*** Opening of DATA SHOWN ***

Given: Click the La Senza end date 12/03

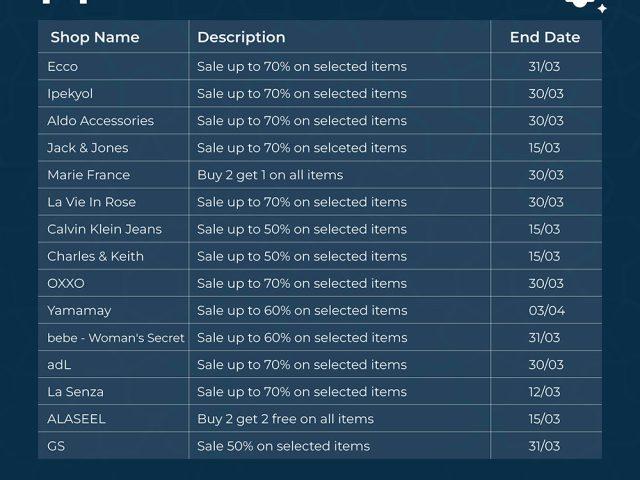Looking at the screenshot, I should click(x=545, y=392).
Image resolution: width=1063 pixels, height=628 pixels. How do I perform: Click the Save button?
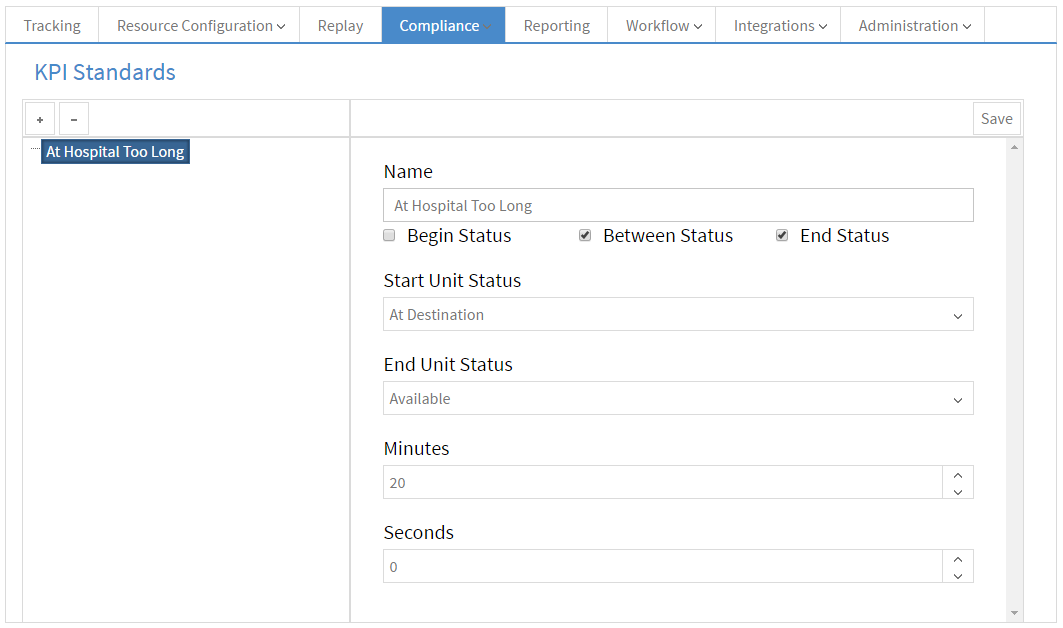(x=996, y=118)
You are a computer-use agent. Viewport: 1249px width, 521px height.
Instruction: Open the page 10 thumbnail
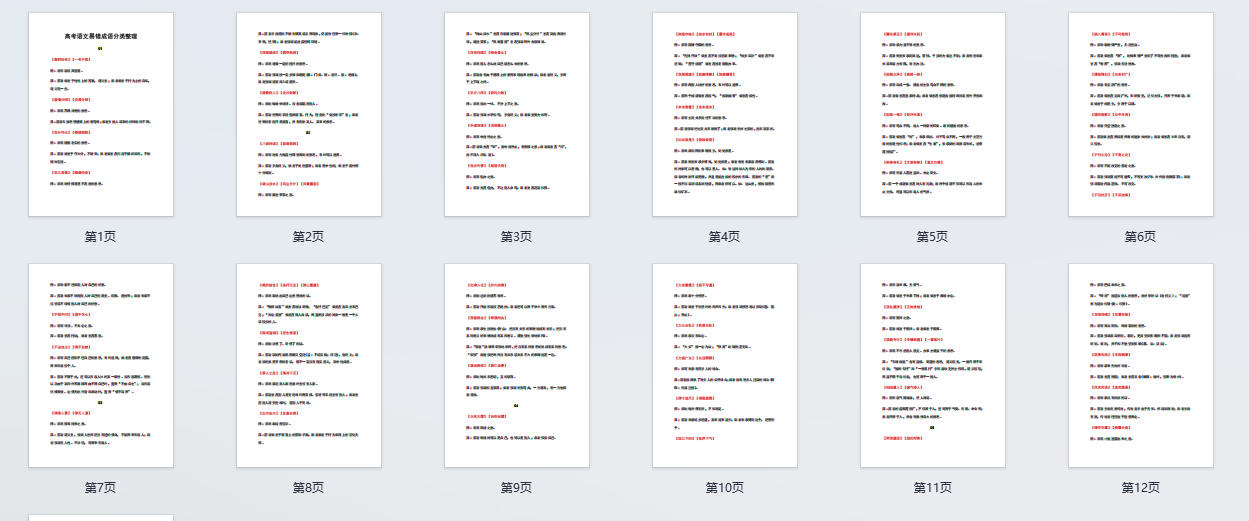[724, 365]
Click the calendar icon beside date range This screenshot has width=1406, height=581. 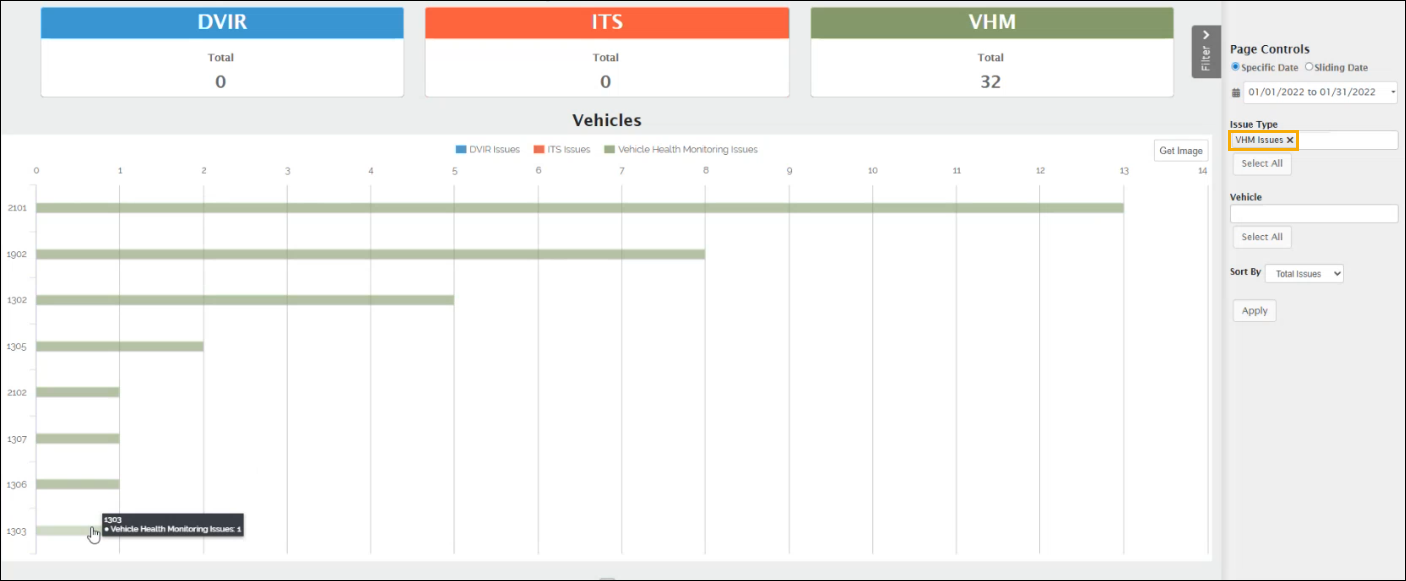pos(1235,92)
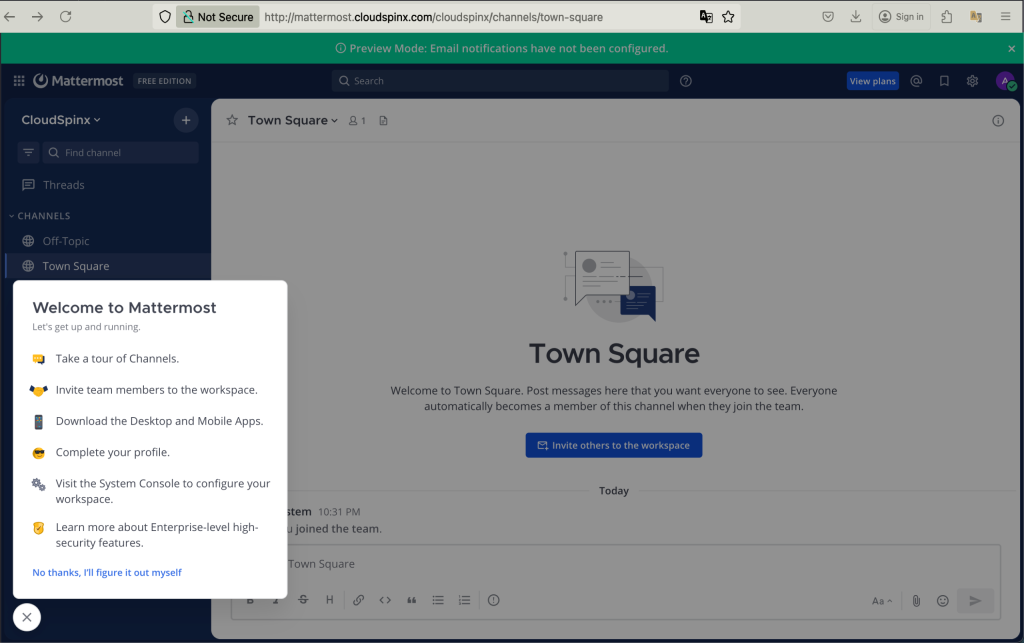Screen dimensions: 1024x643
Task: View pinned posts in the channel header
Action: coord(383,120)
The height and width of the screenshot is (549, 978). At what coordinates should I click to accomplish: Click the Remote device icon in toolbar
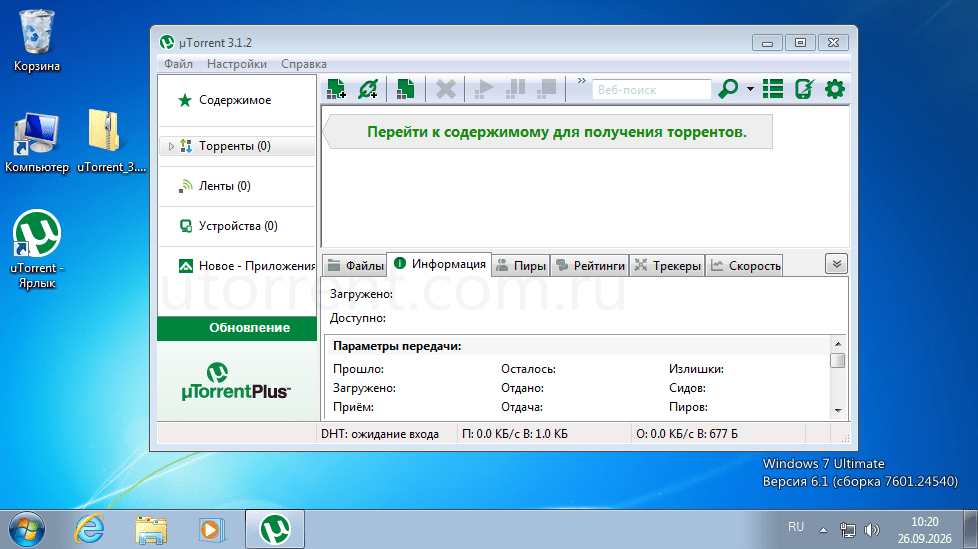click(804, 89)
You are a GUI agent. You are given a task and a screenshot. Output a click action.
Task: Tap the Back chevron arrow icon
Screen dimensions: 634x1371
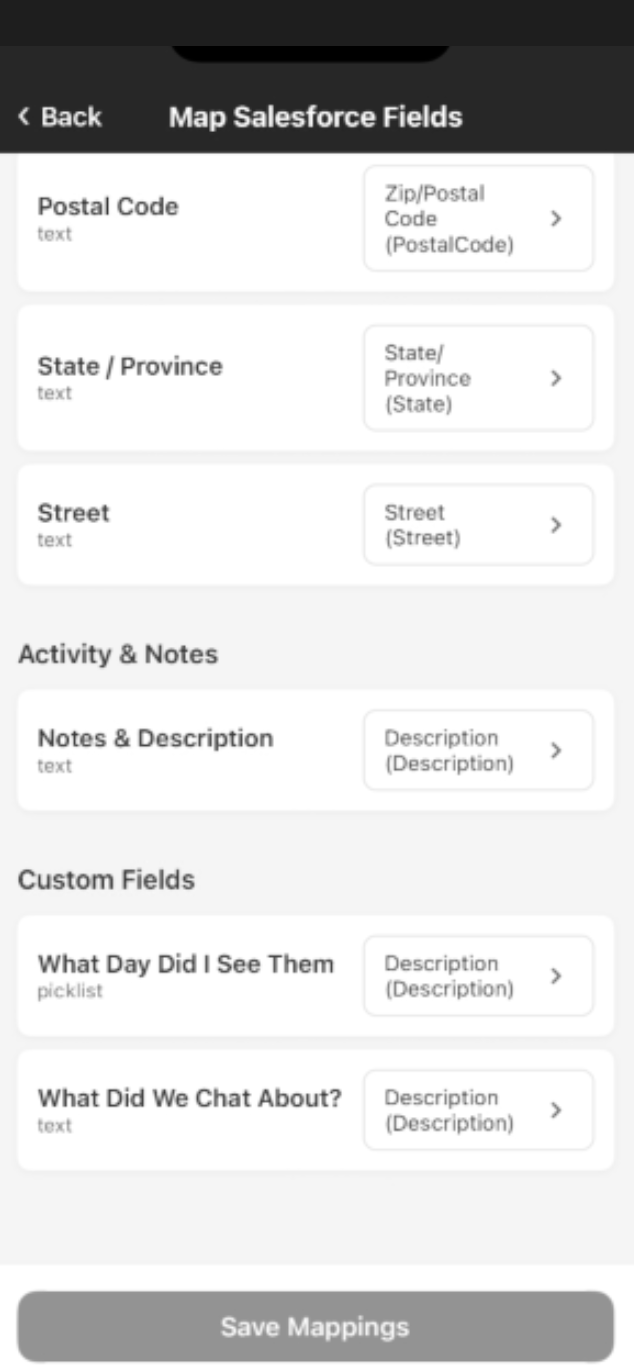click(x=24, y=117)

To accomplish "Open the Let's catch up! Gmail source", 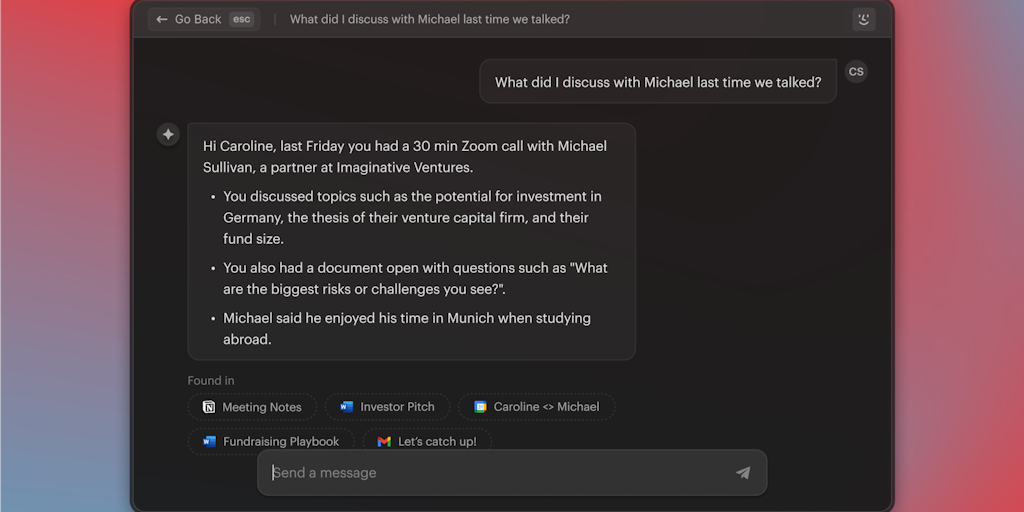I will (427, 441).
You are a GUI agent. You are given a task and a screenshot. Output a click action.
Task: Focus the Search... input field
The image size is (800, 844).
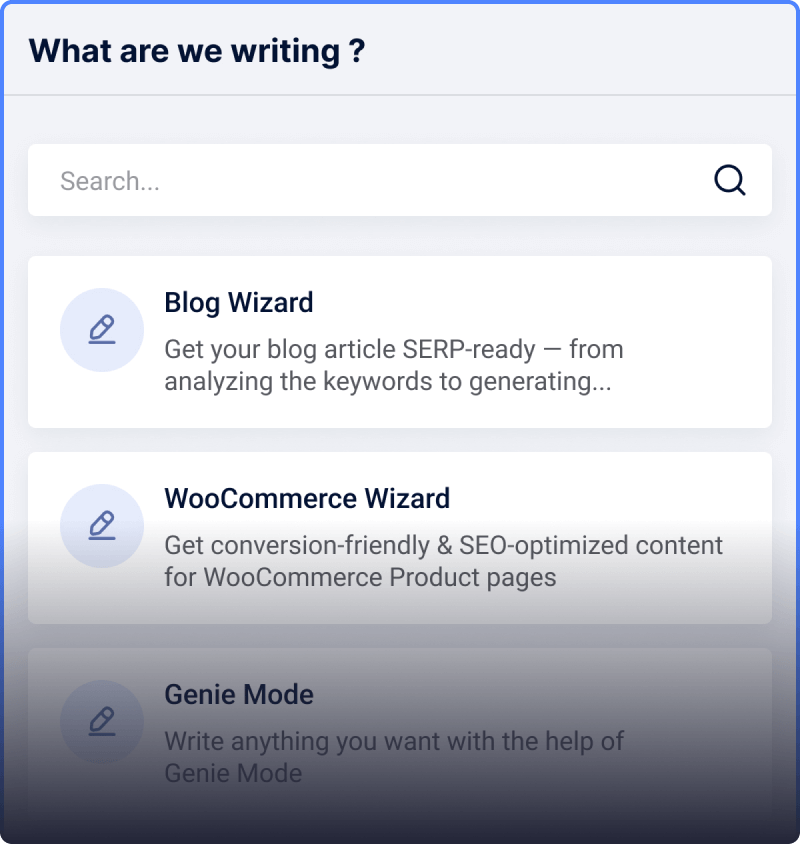399,180
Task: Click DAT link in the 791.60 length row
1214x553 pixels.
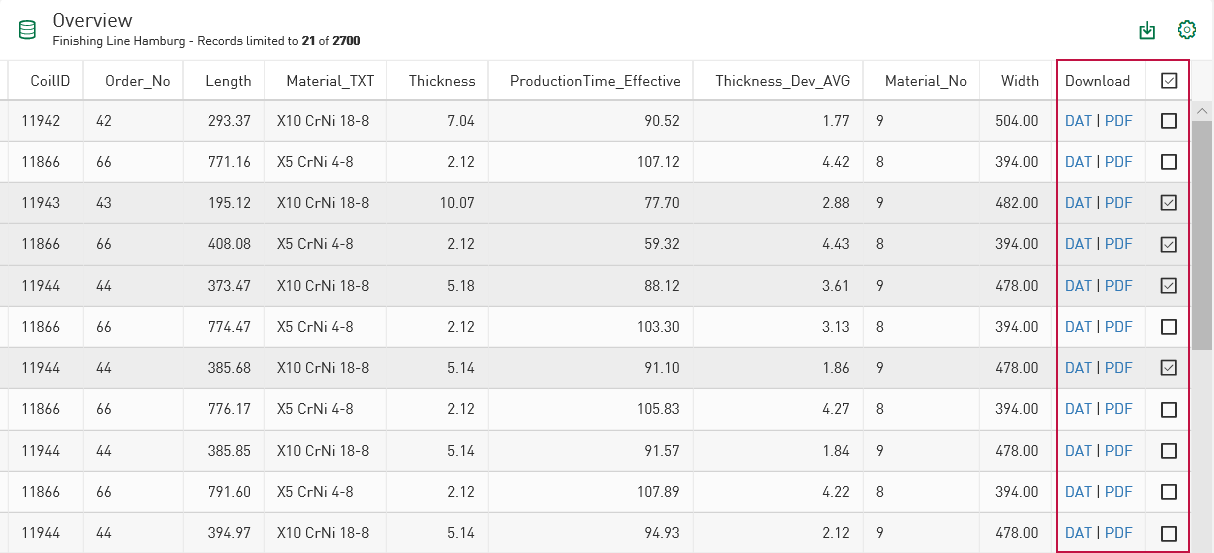Action: [1078, 492]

*** Close of DATA SHOWN ***

→ **WHAT IS EXPECTED**: Print exactly the lines from the one containing "Task: Click DAT link in the 791.60 length row" through the last line of the records, both included, and leave out the pictures.

→ **RESPONSE BELOW**:
Task: Click DAT link in the 791.60 length row
1214x553 pixels.
Action: [1078, 492]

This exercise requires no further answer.